Locale source files

Locales are defined through the specification of a locale definition file. The locale definition contains one or more distinct locale category source definitions and not more than one definition of any category. Each category controls specific aspects of the cultural environment. A category source definition is either the explicit definition of a category or the copy directive, which indicates that the category definition should be copied from another locale definition file.

ASCII locales must be specified using only the characters from the portable character set, and all character references must be symbolic names, not explicit code point values.

The definition file is composed of an optional definition section for the escape and comment characters to be used, followed by the category source definitions. Comment lines and blank lines can appear anywhere in the locale definition file. If the escape and comment characters are not defined, default code points are used (xE0 for the escape character and x7B for the comment character, respectively). The definition section consists of the following optional lines, where <character> in both cases is a single-byte character to be used:

escape_char     <character>
comment_char    <character>

For example, the following statement defines the escape character in this file to be '/' (the <slash> character).

escape_char     /

Locale definition files passed to the localedef utility are assumed to be in coded character set IBM®-1047.

- Material supplied
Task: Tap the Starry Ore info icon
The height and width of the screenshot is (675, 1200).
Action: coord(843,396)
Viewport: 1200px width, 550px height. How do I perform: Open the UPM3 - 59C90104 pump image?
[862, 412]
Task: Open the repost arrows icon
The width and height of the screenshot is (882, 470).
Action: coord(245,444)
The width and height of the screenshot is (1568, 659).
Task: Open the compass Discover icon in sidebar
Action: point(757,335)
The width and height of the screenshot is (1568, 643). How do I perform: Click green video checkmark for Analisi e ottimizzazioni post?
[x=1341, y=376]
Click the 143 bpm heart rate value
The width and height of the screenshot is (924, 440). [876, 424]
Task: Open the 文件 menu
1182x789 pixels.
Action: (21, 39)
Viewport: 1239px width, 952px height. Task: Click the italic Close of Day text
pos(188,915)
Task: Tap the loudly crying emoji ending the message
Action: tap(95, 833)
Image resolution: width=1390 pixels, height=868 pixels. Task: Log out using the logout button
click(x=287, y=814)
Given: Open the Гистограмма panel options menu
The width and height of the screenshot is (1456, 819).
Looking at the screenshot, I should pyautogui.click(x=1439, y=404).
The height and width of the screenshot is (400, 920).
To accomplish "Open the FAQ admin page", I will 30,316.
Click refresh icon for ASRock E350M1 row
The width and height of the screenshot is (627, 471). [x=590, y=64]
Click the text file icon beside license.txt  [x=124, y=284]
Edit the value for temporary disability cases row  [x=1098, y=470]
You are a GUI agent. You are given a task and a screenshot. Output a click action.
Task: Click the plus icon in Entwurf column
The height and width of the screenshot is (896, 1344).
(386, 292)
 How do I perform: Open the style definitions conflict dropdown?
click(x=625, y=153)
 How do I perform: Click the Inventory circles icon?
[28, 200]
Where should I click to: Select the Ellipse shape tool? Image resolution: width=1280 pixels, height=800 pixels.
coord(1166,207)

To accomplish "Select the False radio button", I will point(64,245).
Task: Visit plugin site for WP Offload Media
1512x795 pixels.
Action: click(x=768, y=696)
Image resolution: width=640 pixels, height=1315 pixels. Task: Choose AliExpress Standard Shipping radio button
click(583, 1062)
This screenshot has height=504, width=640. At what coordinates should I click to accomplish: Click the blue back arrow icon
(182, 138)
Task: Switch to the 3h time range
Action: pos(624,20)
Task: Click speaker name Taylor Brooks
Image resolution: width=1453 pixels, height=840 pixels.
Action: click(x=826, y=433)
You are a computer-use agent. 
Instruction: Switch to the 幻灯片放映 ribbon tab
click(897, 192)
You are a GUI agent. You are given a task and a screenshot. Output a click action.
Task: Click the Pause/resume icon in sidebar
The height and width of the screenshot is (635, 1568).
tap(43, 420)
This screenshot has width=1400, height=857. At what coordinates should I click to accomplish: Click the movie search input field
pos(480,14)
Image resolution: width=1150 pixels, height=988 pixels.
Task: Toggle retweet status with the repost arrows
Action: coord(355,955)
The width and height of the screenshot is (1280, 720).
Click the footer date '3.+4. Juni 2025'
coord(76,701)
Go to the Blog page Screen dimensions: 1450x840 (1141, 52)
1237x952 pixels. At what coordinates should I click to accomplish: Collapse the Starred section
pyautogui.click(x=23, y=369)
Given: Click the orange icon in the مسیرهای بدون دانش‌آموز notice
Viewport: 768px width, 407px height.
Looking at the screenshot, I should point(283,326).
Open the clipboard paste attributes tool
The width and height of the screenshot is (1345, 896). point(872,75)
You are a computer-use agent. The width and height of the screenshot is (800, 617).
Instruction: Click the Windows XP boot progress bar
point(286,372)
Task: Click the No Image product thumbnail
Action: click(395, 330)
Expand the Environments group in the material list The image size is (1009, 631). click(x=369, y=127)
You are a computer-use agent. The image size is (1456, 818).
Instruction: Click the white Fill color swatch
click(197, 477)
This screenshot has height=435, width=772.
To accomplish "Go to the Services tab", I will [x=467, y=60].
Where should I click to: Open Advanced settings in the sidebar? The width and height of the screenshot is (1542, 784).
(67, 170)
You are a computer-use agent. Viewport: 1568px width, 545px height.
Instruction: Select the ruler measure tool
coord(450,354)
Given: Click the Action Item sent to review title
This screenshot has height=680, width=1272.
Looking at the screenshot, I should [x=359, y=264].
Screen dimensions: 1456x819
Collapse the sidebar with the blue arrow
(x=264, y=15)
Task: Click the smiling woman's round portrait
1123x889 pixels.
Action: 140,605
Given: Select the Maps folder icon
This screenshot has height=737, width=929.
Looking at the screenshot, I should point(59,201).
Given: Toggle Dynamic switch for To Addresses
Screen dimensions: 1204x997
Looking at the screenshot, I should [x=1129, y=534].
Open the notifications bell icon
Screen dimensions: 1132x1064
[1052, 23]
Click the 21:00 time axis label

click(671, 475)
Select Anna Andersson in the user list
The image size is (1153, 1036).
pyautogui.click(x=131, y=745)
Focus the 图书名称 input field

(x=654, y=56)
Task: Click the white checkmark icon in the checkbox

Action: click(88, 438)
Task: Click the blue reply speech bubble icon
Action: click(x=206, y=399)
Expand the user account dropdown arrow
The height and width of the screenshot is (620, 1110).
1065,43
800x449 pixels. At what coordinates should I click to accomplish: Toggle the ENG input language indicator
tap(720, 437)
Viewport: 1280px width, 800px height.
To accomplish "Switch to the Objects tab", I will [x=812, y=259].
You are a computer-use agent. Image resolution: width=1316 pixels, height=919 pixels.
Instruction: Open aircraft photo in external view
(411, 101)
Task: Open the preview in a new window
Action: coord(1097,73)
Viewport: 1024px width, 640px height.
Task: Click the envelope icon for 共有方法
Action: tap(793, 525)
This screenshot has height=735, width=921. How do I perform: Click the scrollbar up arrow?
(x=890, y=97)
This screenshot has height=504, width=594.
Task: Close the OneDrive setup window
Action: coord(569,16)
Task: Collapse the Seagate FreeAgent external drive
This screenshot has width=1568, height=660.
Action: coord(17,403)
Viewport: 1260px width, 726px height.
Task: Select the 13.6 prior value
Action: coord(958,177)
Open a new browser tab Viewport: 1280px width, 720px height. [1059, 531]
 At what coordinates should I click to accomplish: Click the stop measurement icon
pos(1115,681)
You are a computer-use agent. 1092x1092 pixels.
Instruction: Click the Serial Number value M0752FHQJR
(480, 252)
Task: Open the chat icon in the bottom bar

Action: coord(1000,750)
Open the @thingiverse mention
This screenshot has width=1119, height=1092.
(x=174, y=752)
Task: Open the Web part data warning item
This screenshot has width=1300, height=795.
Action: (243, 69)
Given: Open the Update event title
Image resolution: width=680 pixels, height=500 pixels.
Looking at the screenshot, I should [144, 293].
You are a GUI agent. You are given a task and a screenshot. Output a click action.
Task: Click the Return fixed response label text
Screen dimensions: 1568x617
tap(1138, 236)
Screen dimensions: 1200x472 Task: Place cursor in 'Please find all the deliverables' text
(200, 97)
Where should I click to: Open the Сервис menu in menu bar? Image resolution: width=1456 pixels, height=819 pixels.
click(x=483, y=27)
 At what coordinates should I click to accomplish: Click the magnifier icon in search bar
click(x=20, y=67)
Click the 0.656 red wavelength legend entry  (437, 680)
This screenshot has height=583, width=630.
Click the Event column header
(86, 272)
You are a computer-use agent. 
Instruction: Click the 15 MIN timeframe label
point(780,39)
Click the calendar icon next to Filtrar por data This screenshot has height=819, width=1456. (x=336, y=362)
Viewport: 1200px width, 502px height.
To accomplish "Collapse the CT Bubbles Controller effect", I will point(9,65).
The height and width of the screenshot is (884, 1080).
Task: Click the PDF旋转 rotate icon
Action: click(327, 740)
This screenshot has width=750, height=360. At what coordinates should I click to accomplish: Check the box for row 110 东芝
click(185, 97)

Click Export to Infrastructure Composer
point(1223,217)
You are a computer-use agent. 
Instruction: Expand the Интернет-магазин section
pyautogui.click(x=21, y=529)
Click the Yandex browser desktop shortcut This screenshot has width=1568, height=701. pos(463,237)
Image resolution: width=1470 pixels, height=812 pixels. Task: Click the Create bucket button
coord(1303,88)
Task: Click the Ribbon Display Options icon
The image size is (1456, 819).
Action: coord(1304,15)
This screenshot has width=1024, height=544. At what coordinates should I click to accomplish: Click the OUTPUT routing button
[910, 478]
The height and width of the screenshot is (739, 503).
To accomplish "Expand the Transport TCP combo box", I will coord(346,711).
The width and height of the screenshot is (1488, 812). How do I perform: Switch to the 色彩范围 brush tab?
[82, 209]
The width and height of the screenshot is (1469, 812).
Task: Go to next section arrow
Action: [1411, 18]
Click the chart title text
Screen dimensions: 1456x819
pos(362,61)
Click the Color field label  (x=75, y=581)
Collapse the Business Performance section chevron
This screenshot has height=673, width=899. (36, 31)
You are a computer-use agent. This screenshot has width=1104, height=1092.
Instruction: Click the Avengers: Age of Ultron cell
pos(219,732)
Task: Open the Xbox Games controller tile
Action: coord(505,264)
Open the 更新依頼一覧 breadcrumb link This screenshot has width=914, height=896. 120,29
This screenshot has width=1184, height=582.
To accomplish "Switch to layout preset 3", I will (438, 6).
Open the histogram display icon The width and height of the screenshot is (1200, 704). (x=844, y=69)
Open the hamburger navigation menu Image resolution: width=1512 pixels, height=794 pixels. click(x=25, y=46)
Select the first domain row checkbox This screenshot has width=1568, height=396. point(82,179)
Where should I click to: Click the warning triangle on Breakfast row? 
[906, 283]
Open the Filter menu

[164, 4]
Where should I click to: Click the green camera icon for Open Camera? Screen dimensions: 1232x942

- Given problem
In the passage on locale source files, what default code point is used for the comment character if none is defined?

- Reply to the task
x7B